Finding this Banaro was a lot easier than Valance expected. The crowd dispersed after Frankle was pulled back towards a looming distant tower Beckett guessed was a cathedral, and the tone had undoubtedly changed from a mixture of curiosity and fascination to a rumbling apprehension. The masses had come almost as the Starfleet officers had, following the rumours and reports of a prophet spouting the word of their god. A public challenge had taken some of the wind from their sails.
‘Let us hope that those who stand against Frankle are not dealt with as severely here as they were in the town,’ said Gov’taj as he led the way through the crowd, his burly frame good at blazing a trail.
‘People I talked to in the town hinted – or said – that Riggoria had pretty unchallenged authority,’ said Beckett, shaking his head. ‘But that Banaro looks like a priest, too.
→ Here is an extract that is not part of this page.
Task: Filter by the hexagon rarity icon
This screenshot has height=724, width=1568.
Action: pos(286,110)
There are probably a lot of different priests here with different opinions who can’t just lock each other up for arguing. Even in public.’
Most of the crowd dispersed, splitting down the many roads into the expansive city, and movement became easier as Gov’taj led them in the direction he insisted Banaro’s people had ushered the renegade priest. Without the crush of bodies and the taste of urgency in the air, Valance could soak in the sights of this city and felt her hearts loosen as she reminded herself this was a pre-warp civilisation, a place untouched by the wider galaxy.
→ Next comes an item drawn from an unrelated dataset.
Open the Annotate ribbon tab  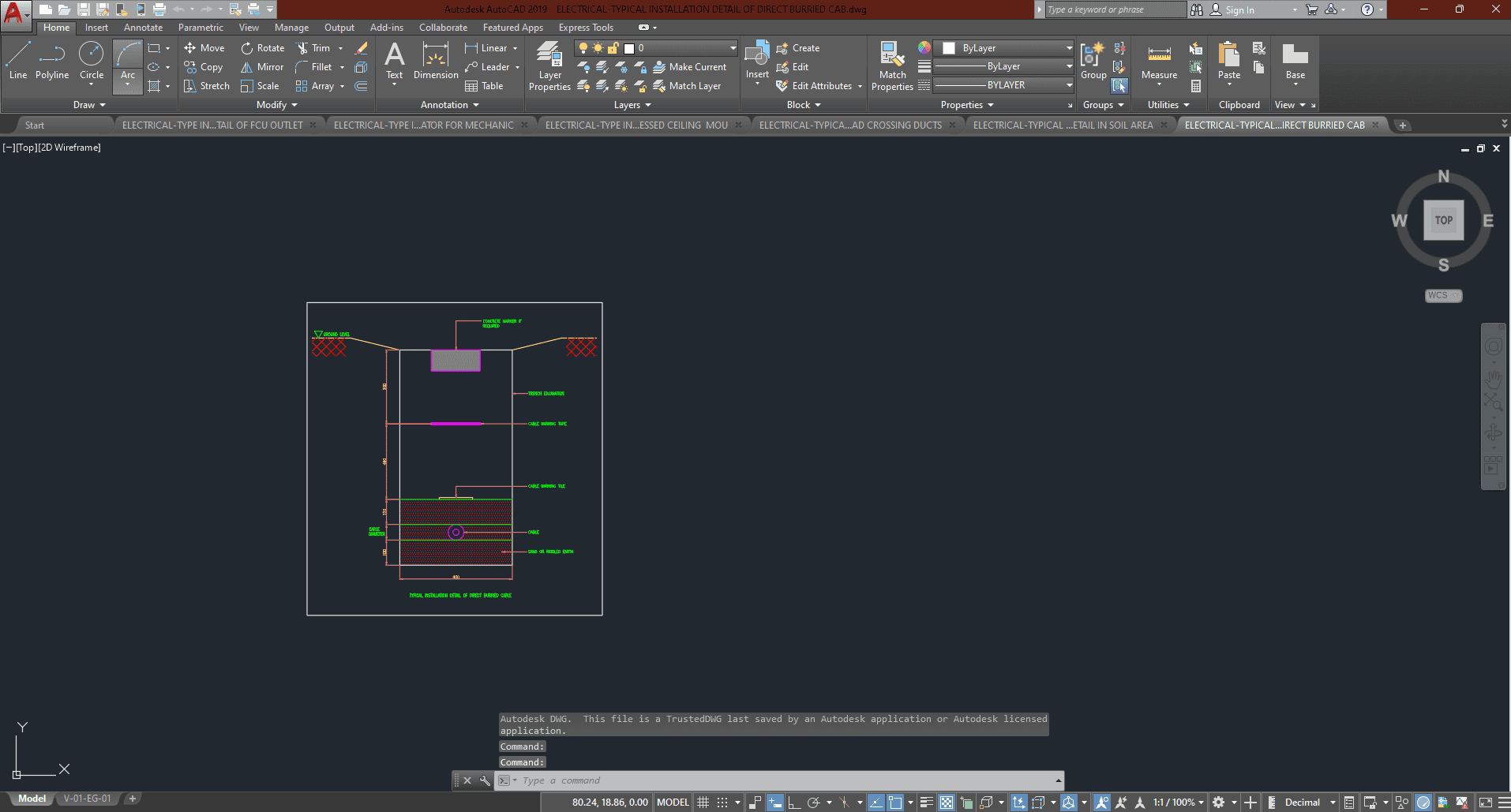tap(143, 28)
‘It sure is something, huh, Captain?’ said Beckett as he caught her peering. ‘I mean, look at those towers – they’re hella tall.’
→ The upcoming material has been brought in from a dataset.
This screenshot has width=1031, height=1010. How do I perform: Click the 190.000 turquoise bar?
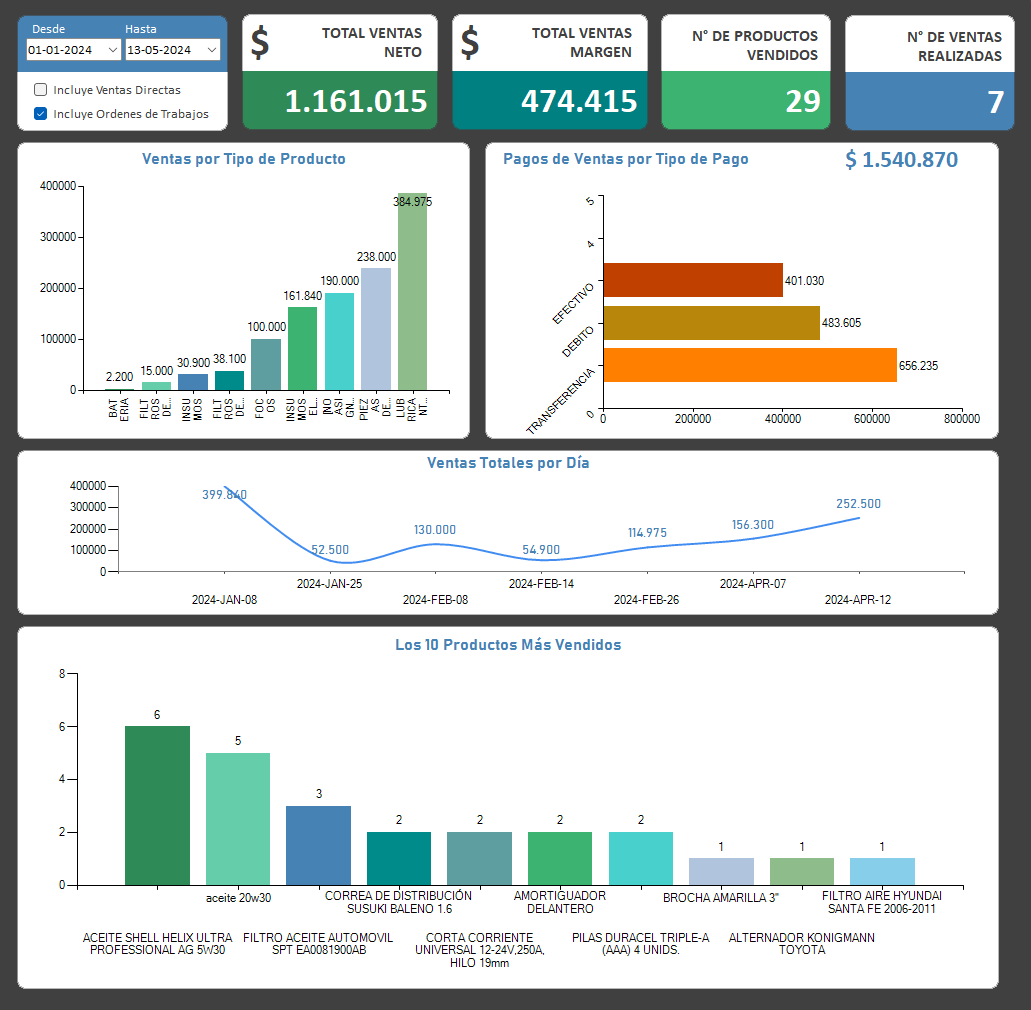(x=339, y=341)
Thawn wrinkled her nose at his gesture. ‘They’re not that -’
‘For this level of development, Thawn, c’mon!’ he protested. ‘I’ve been here a few days and could make educated guesses on their architectural sophistication. But I underestimated them.’
‘What does that mean?’ said Valance, more to stop them arguing. ‘That is, what are the implications of their having more developed construction techniques?’
Beckett shrugged. ‘Could be a lot of things. Maybe they just have plentiful material so they build a lot? It could be something social, like institutions of knowledge to help develop and study techniques. Or rich people put a lot more stock in these kinds of displays of their wealth so there’s a social motivation? But look.’ He pointed between a few spires towering over the city. All were built of the same brown stone, but the lower houses and businesses bore splashes of colour in drapes from windows, in banners stretching between rooftops, in green plants hanging from pots, while the spires were bare and stark and impressive. ‘Plenty of them don’t look like they’re the church’s.’
‘So maybe their rule isn’t absolute here.’
‘Maybe. It’s probably more complicated than that.’ He gave a sunny smile. ‘But isn’t it interesting to find out?’
It would be more interesting if we weren’t scrambling to stop ancient technology from riding roughshod over the whole culture. But Valance had to nod anyway.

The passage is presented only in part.